As Gabrielle told me later, he went to a doctor one day because he had been having chest pains, but the doctor sent him home with a couple of aspirin or something, told him it wasn’t serious. And the next day he dropped dead.

Gabby told me that she was sure he had a premonition of what was coming, because he had kept saying, “I’m going home…I’m going home.” It was almost as if he had been singing a song, she said. He just kept repeating, in the weeks before he died, “I’m going home…I’m going home.” 

I had not yet begun my studies of biology in those days, and so I was really shocked when Nanda died. That was because back in those days I thought that death was real. I believed that Darwin’s theory of evolution was true.
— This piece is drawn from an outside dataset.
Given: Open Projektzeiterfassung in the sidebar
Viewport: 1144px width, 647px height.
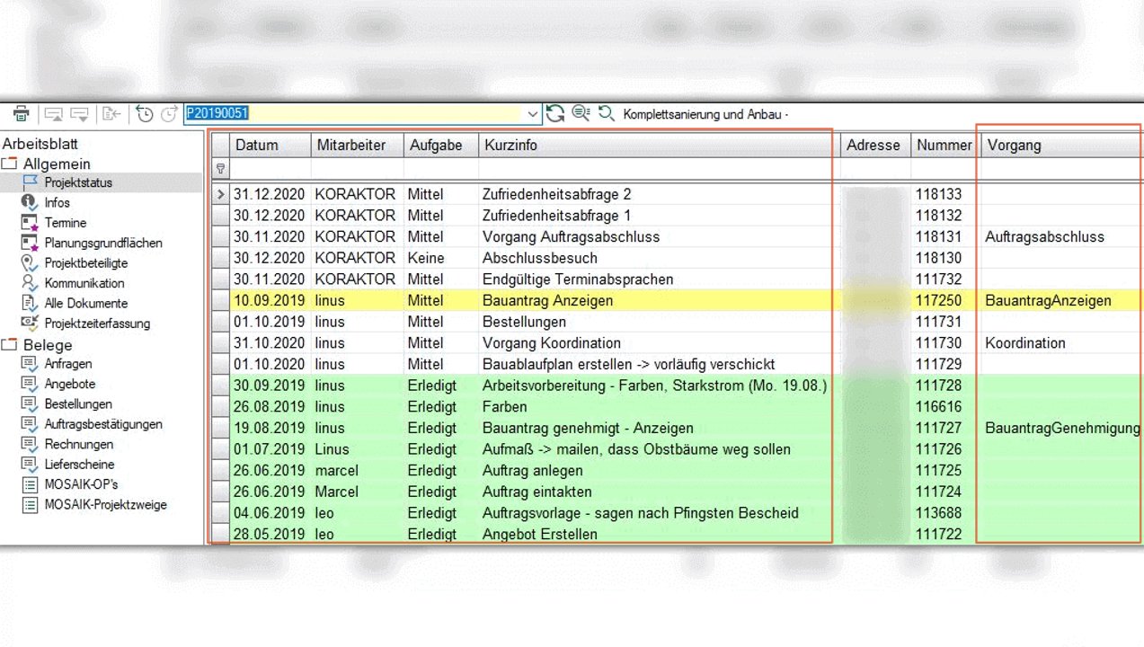Looking at the screenshot, I should [x=97, y=324].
And what that theory meant, of course, was that death was real.

But now, of course, after studying biology for more than 30 years, I know that death is not real; I know that life isn’t what it seems to be, that it just can’t be what it seems to be, because whoever designed life was just too smart. If you know your biology, then you know that all that Darwinian “life created itself by accident” nonsense is nothing but ridiculous propaganda, and you know that the truth is that something designed life, and designed this entire Universe, from the ground up, to support life. And you know that whatever did it was so smart that it must have had a good reason for everything.

I know that now, but I didn’t know that then—back then when Nanda Kumar died. Back then I thought that you lived for awhile, and then you died, and that was it. And that was why I was so depressed for most of my life. I mean, I just couldn’t deal with it: you were born, you suffered, and then you died. But…why? What was the point? And, of course, there was no point. That was what the Darwinians taught, and that was what I had to deal with. And I just couldn’t deal with it.

But before he died Nanda put me in touch with A Course in Miracles. As I said, I don’t remember whether he actually gave me the book or just told me about it, but I do know that without him I never would have found the Course. Or I dont think I would have anyway. But if I hadn’t found the Course I would never have found my path,

Which leads me to believe that one reason Nanda Kumar lived was to make sure that I got my hands on that book. That wasn’t the only reason he lived, to be sure, but that was certainly one of them. That’s what the author of A Course in Miracles says: he says that “no one is where he is by accident, and chance plays no part in the plan.” There’s a plan unfolding, he says. And the older I get the more I think he’s right.